⟨
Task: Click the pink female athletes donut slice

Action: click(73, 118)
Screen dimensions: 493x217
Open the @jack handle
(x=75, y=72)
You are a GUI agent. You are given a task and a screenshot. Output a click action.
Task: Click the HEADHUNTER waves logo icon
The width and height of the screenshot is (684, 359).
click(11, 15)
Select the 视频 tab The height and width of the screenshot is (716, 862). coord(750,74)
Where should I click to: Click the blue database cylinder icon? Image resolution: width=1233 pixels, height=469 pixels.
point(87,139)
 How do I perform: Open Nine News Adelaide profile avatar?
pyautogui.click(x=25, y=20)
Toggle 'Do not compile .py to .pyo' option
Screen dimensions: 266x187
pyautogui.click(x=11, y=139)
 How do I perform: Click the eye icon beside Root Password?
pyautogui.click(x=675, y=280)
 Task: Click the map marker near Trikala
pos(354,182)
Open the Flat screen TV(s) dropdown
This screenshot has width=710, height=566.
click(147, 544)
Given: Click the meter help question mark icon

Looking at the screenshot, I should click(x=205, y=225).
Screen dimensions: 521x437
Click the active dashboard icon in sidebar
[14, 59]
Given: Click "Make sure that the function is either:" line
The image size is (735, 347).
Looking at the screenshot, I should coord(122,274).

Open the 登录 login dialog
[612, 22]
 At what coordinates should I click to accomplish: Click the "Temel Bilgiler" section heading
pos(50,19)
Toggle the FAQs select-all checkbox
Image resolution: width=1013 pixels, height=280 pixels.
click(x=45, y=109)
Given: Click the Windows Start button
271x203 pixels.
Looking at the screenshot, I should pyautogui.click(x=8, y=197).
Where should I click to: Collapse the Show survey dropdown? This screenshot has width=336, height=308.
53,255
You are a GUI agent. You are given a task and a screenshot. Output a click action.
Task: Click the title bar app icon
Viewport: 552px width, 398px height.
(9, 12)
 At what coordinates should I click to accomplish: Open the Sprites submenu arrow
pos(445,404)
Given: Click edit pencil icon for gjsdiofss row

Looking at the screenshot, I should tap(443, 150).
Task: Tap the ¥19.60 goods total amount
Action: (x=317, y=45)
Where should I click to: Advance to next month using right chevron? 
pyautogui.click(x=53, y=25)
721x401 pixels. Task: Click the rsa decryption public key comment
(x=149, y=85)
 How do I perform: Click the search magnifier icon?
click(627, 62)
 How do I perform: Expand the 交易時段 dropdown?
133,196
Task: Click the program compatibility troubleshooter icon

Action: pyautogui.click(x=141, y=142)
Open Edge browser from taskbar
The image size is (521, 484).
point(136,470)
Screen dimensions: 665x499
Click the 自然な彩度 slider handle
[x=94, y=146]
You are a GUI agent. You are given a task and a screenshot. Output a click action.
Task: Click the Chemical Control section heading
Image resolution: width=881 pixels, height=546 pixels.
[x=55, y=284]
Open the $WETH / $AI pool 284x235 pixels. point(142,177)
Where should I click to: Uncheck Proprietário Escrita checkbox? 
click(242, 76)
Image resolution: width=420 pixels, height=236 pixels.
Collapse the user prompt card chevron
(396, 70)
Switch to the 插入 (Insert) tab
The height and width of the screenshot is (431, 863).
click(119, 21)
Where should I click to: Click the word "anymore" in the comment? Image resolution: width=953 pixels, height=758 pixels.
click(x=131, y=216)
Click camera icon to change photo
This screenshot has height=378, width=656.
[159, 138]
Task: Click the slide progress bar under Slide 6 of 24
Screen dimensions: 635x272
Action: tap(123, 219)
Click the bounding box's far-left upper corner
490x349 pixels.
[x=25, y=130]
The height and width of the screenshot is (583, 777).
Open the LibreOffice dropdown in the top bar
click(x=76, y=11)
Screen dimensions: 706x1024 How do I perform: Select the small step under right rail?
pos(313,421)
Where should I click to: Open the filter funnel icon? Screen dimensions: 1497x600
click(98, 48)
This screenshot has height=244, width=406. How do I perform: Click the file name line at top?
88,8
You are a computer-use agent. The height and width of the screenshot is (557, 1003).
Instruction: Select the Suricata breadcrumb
⟩
WORK INSTRUCTION:
The response has to contain every record shown above, unaltered and complete.

RESULT BELOW:
Task: Click the pink female athletes donut slice

Action: click(73, 118)
Screen dimensions: 493x217
Open the @jack handle
(x=75, y=72)
You are a GUI agent. You are given a task and a screenshot. Output a click action.
Task: Click the HEADHUNTER waves logo icon
The width and height of the screenshot is (684, 359).
click(11, 15)
Select the 视频 tab The height and width of the screenshot is (716, 862). coord(750,74)
Where should I click to: Click the blue database cylinder icon? Image resolution: width=1233 pixels, height=469 pixels.
point(87,139)
 How do I perform: Open Nine News Adelaide profile avatar?
pyautogui.click(x=25, y=20)
Toggle 'Do not compile .py to .pyo' option
Screen dimensions: 266x187
pyautogui.click(x=11, y=139)
 How do I perform: Click the eye icon beside Root Password?
pyautogui.click(x=675, y=280)
 Task: Click the map marker near Trikala
pos(354,182)
Open the Flat screen TV(s) dropdown
This screenshot has width=710, height=566.
click(147, 544)
Given: Click the meter help question mark icon

Looking at the screenshot, I should click(x=205, y=225).
Screen dimensions: 521x437
Click the active dashboard icon in sidebar
[14, 59]
Given: Click "Make sure that the function is either:" line
The image size is (735, 347).
Looking at the screenshot, I should coord(122,274).

Open the 登录 login dialog
[612, 22]
 At what coordinates should I click to accomplish: Click the "Temel Bilgiler" section heading
pos(50,19)
Toggle the FAQs select-all checkbox
Image resolution: width=1013 pixels, height=280 pixels.
click(x=45, y=109)
Given: Click the Windows Start button
271x203 pixels.
Looking at the screenshot, I should pyautogui.click(x=8, y=197).
Where should I click to: Collapse the Show survey dropdown? This screenshot has width=336, height=308.
53,255
You are a GUI agent. You are given a task and a screenshot. Output a click action.
Task: Click the title bar app icon
Viewport: 552px width, 398px height.
(9, 12)
 At what coordinates should I click to accomplish: Open the Sprites submenu arrow
pos(445,404)
Given: Click edit pencil icon for gjsdiofss row

Looking at the screenshot, I should tap(443, 150).
Task: Tap the ¥19.60 goods total amount
Action: (x=317, y=45)
Where should I click to: Advance to next month using right chevron? 
pyautogui.click(x=53, y=25)
721x401 pixels. Task: Click the rsa decryption public key comment
(x=149, y=85)
 How do I perform: Click the search magnifier icon?
click(627, 62)
 How do I perform: Expand the 交易時段 dropdown?
133,196
Task: Click the program compatibility troubleshooter icon

Action: pyautogui.click(x=141, y=142)
Open Edge browser from taskbar
The image size is (521, 484).
point(136,470)
Screen dimensions: 665x499
Click the 自然な彩度 slider handle
[x=94, y=146]
You are a GUI agent. You are given a task and a screenshot. Output a click action.
Task: Click the Chemical Control section heading
Image resolution: width=881 pixels, height=546 pixels.
[x=55, y=284]
Open the $WETH / $AI pool 284x235 pixels. point(142,177)
Where should I click to: Uncheck Proprietário Escrita checkbox? 
click(242, 76)
Image resolution: width=420 pixels, height=236 pixels.
Collapse the user prompt card chevron
(396, 70)
Switch to the 插入 (Insert) tab
The height and width of the screenshot is (431, 863).
click(119, 21)
Where should I click to: Click the word "anymore" in the comment? Image resolution: width=953 pixels, height=758 pixels.
click(x=131, y=216)
Click camera icon to change photo
This screenshot has height=378, width=656.
[159, 138]
Task: Click the slide progress bar under Slide 6 of 24
Screen dimensions: 635x272
Action: tap(123, 219)
Click the bounding box's far-left upper corner
490x349 pixels.
[x=25, y=130]
The height and width of the screenshot is (583, 777).
Open the LibreOffice dropdown in the top bar
click(x=76, y=11)
Screen dimensions: 706x1024 How do I perform: Select the small step under right rail?
pos(313,421)
Where should I click to: Open the filter funnel icon? Screen dimensions: 1497x600
click(98, 48)
This screenshot has height=244, width=406. How do I perform: Click the file name line at top?
88,8
You are a computer-use agent. The height and width of the screenshot is (557, 1003).
Instruction: Select the Suricata breadcrumb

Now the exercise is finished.